Ora la partita si gioca tutta sul terreno delle garanzie. Da un lato Unoaerre rivendica un buon equilibrio finanziario, con debiti pari a 20 milioni di euro esclusivamente a fronte di fatture, dall’altro le banche sembrano intenzionate a stringere i rubinetti dell’oro.
«Abbiamo di fronte due strade spiega Minoli – o il sistema bancario entra in azienda e si convince della nostra affidabilità, oppure Unoaerre dovrà fissare un nuovo break even a sette tonnellate di oro, una manovra difficile da fare in tempi brevi e con effetti dirompenti«. Esclusa, invece, la possibilità di approvvigionarsi acquistando direttamente oro dagli istituti di credito autorizzati, per gli alti costi (servirebbero almeno 20 milioni di euro) e il rischio di oscillazione del prezzo.
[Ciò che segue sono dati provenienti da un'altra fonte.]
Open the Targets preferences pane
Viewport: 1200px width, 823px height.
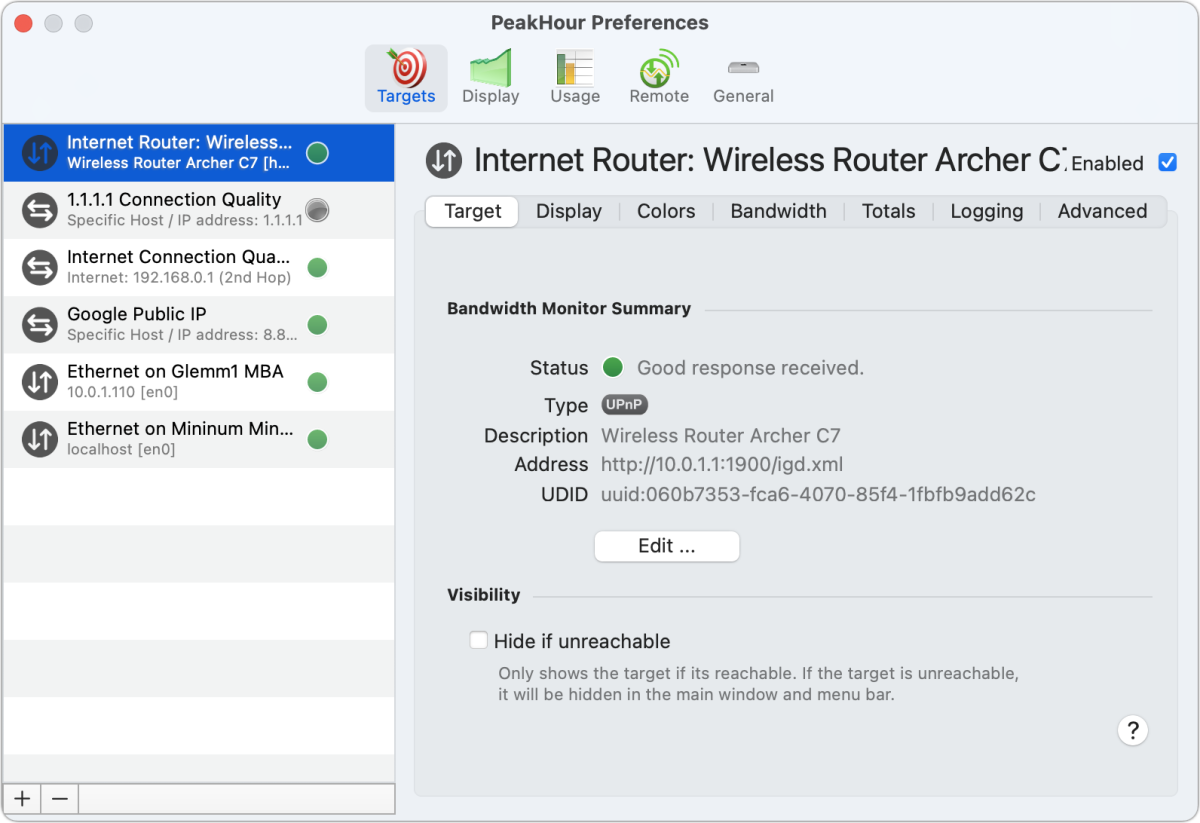pos(405,77)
In questo contesto, appare arduo far decollare l’atteso pianodi rilancio dell’azienda, che ha chiuso gli ultimi bilanci in rosso. Nel 2000 la perdita si attestò a 5,3 milioni di euro con 43,4 tonnellate di oro lavorato; nel 2001 l’oro lavorato è sceso a 40,6 tonnellate e il risultato si annuncia ancora peggiore. Nell’ultimo anno il turnover è stato bloccato e i dipendenti sono scesi dai 615 del 2000 a 545.